Allon White
The Uses of Obscurity: The Fiction of Early Modernism.
Routledge & Kegan Paul, 1981. Author-signed first edition. 0710007515 vii/190 pages.
Volume, measuring approximately 6" x 9", is bound in brown cloth, with stamped gilt lettering to spine. Book is in fine condition. Dust jacket displays light shelfwear.
Inscription on front flyleaf reads: "With the author's best wishes / Jonathan Culler / from / Allon White / Jan. 1982."
"For many readers, modernist literature is associated with obscurity. Some see this obscurity as bad writing, others see it as mere pretentiousness or preciosity. But little critical attention has been paid to how or why textual difficulty became a norm of modernist literature. What were the deep forms of obscurity and difficulty which developed in the late nineteenth century, and can we begin to account for their central importance to modernism?
In this book, the first sustained, serious attempt to answer these questions, Allon White argues that the decline of realism entailed the growth of "symptomatic" or "subtextual" reading which tended to treat fiction as compromised autobiography.

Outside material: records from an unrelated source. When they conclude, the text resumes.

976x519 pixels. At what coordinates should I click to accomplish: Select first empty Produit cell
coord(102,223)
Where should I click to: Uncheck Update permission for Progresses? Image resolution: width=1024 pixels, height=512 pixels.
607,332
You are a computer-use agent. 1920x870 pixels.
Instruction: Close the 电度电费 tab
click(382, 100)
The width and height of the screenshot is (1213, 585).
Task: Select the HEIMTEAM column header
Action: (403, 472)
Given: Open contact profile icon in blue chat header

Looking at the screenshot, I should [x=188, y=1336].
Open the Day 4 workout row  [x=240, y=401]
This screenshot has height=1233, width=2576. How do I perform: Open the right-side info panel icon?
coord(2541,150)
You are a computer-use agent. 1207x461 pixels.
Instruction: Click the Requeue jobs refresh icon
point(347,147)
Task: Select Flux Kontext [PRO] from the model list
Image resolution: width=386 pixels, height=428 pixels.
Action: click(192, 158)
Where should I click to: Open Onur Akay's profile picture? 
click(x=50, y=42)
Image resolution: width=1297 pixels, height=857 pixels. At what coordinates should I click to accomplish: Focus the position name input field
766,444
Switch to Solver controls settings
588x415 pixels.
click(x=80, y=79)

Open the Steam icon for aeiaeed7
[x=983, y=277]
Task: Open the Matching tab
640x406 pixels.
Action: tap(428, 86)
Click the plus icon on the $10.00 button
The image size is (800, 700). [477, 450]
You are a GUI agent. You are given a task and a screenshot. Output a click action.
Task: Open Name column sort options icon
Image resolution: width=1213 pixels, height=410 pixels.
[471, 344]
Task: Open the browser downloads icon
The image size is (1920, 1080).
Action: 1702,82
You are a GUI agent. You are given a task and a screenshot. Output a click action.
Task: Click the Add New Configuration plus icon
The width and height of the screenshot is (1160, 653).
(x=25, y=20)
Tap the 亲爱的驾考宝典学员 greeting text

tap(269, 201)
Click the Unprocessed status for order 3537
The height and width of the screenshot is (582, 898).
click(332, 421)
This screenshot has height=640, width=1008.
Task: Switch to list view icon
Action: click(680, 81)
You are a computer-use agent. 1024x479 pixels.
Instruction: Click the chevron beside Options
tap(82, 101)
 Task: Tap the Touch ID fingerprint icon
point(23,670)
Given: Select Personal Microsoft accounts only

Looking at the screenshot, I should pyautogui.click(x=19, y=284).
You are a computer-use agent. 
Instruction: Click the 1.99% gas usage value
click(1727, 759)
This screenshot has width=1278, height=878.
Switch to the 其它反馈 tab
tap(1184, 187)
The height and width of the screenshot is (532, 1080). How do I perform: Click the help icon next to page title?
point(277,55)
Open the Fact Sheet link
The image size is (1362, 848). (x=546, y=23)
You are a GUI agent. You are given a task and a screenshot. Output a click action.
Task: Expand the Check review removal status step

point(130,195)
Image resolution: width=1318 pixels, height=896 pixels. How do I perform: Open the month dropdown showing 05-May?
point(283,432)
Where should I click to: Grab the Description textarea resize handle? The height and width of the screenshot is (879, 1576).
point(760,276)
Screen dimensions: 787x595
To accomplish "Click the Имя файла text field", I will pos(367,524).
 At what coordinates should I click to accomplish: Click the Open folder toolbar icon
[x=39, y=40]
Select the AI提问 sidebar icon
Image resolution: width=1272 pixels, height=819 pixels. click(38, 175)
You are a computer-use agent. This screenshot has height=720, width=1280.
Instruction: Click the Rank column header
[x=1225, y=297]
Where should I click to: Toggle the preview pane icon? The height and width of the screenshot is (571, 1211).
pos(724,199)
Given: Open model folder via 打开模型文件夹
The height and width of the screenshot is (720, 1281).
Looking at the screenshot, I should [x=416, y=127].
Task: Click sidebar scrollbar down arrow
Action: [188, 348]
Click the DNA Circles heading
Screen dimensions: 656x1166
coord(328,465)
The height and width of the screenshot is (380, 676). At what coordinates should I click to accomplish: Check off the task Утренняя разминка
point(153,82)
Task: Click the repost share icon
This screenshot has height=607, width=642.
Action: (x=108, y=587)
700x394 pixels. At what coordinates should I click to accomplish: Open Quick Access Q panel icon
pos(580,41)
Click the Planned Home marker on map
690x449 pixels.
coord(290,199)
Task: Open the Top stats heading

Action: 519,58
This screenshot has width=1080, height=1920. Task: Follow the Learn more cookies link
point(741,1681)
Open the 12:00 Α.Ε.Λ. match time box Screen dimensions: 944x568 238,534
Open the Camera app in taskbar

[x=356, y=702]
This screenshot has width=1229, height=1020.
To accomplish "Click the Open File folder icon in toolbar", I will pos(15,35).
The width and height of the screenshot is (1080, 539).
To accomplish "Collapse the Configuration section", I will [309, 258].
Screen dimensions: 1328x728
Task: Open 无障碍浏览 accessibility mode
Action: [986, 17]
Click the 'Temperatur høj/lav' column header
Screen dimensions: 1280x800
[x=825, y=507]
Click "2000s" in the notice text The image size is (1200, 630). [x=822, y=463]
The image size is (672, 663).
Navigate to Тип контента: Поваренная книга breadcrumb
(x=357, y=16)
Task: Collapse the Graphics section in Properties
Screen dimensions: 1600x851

This kind of reading left the author dangerously isolated and exposed in the midst of a newly sophisticated public, and the "difficulties" of modernism were often a defensive response to this radical cultural transformation.
Within this general perspective, Dr. White traces the private anxieties that led George Meredith, Joseph Conrad and Henry James to conceal themselves within their complex and resistant ficitons. He goes on to discuss opacity in the texts themselves -- embarrassment and shame in Meredith; "enigmas" in Conrad; and the fear of vulgarity and knowledge in Henry James."